How DOE pivots for the AI era
As part of the executive order, the Department of Energy is charged with building tools to mitigate AI risks, training new AI researchers, investigating biological and environmental hazards that could be caused by AI, and developing AI safety and security guidelines. But the agency doesn’t need to be pushed to invest in the technology.
This past summer, the DOE disclosed around 180 public AI use cases as part of a required inventory. Energy is also working on preliminary generative AI programs, including new IT guidance and a specified “Discovery Zone,” a sandbox for trying out the technology. Earlier this year, the Senate hosted a hearing focused specifically on the DOE’s work with the technology, and the agency’s office of science has requested more resources to support its work on AI, too.
But as the agency looks to deploy supercomputers for AI, there are challenges to consider. For one, the increased attention toward the technology marks a significant pivot for the supercomputing field, according to Paola Buitrago, the director of artificial intelligence and data at the Pittsburgh Supercomputing Center. Traditionally, research on supercomputers has focused on topics like genomics and computational astrophysics — research that has different requirements than artificial intelligence, she explained. Those limitations aren’t just technical, but apply to talent and workforce as well.
“Most of the power of the impressive supercomputers could not always be leveraged completely or efficiently to service the AI computing needs,” Buitrago said in an email. “There is a mindset in the supercomputing field that doesn’t completely align with what is needed to advance AI.”
And the government only has so many resources. While there are several supercomputers distributed across some of the national labs, Oak Ridge itself can only support so much research at a time. Lawrence Berkeley National Laboratory’s supercomputer might handle several hundred projects in a year, but Messer said Frontier and Summit have a smaller number of projects than other labs because the projects tend to run significantly longer.

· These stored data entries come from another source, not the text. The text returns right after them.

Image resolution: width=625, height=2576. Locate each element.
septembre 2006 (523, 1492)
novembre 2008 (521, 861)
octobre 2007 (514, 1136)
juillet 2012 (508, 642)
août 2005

There’s also more demand for supercomputing facilities than supply. Only a fraction of projects proposed to Oak Ridge are accepted. Meanwhile, while training foundation models is incredibly computationally demanding and only the largest supercomputers support developing them, building these systems is just one of several priorities that the agency must consider.
“DOE is actively considering these ideas and must also balance the use of our supercomputers across a range of high-priority mission applications,” said Susut, the DOE supercomputer expert. “Our supercomputers are open to the research community through merit-based competitive allocation programs, and we have a wide diversity of users.”
Even as the Department of Energy plans potential successors to Frontier, MIT’s Thompson noted that there are still other hurdles ahead.
For one, there’s a tradeoff between the flexibility of these computers and efficiency, especially as the agency seeks even greater performance. Supercomputers, of course, are extremely expensive systems — and costs aren’t dropping as fast as they used to. And they take time to build. At Oak Ridge, plans for a new computer, which will have AI as a key area of focus, are already in the works. But the device isn’t expected to go online until 2027.
“The reality is that the U.S. private sector has led research in AI starting in the past few years, as they have the data, the computing capacity and the talent,” Buitrago said. “Whether or not that continues to be the case depends on how much the government prioritizes AI and its needs. To extend, some may say the government is slowly catching up.”